The inertia of many colleagues was indeed discouraging for those of us who wanted to challenge the administration’s top-down model. However, as an activist friend of mine says, “your boss is your best organizer.” Finally, the administration went too far.
The 2008 recession hit Goucher as it did every higher education institution. After consulting with representatives from faculty leadership, the administration froze salaries for the 2009-2010 academic year. For the most part, faculty accepted this freeze as necessary. By the time contracts were drawn up, however, the administration decided that further cuts were necessary, and the college would reduce its contribution to its employees’ TIAA-CREF retirement accounts from 200% of employees’ minimum required contribution to 50% of this amount. Faculty contracts run from September to September; staff contracts, in contrast, run from July to July. Apparently, the administration did not want to compute the start dates for two sets of contracts. It implemented faculty cuts in July of 2009—in effect, cutting benefits we’d already earned.
The timing of these cuts infuriated faculty members more than the cuts themselves. To us, cutting the contributions in July and August of 2009 was a clear violation of our contracts. The administration disputed—and still disputes—that it was guilty of any contractual or ethical violation. Yet as I have explained to those outside academia, their action is comparable to hiring someone to work for $10 an hour and then on payday and saying you can afford only $5 an hour. An understood agreement is broken.
Representatives from the national AAUP came to a faculty meeting in June of 2009 and met with a few faculty members over the summer. In the fall of 2009 the Goucher College AAUP chapter was revived; our first task was to get restitution of the disputed TIAA-CREF funds.
•••••
§ Study questions
• A. Answer these questions about the Goucher passage:
(i) For which academic year did the administration freeze salaries?
(ii) To what level did the college reduce its contribution to employees' TIAA-CREF retirement accounts?
(iii) When was the Goucher College AAUP chapter revived?
• B. Reproduce the Goucher passage word for word, from "Representatives from the" up to and including "disputed TIAA-CREF funds.".

Extracted records
•••••
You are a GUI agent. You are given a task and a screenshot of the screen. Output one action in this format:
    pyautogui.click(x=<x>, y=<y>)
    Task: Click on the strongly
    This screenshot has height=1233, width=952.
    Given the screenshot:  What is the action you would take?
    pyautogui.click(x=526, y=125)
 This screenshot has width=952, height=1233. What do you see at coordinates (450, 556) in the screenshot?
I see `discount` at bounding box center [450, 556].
•••••
§ Numbered responses
• A.
(i) The 2009-2010 academic year.
(ii) To 50% of employees' minimum required contribution, down from 200%.
(iii) In the fall of 2009.

• B.
Representatives from the national AAUP came to a faculty meeting in June of 2009 and met with a few faculty members over the summer. In the fall of 2009 the Goucher College AAUP chapter was revived; our first task was to get restitution of the disputed TIAA-CREF funds.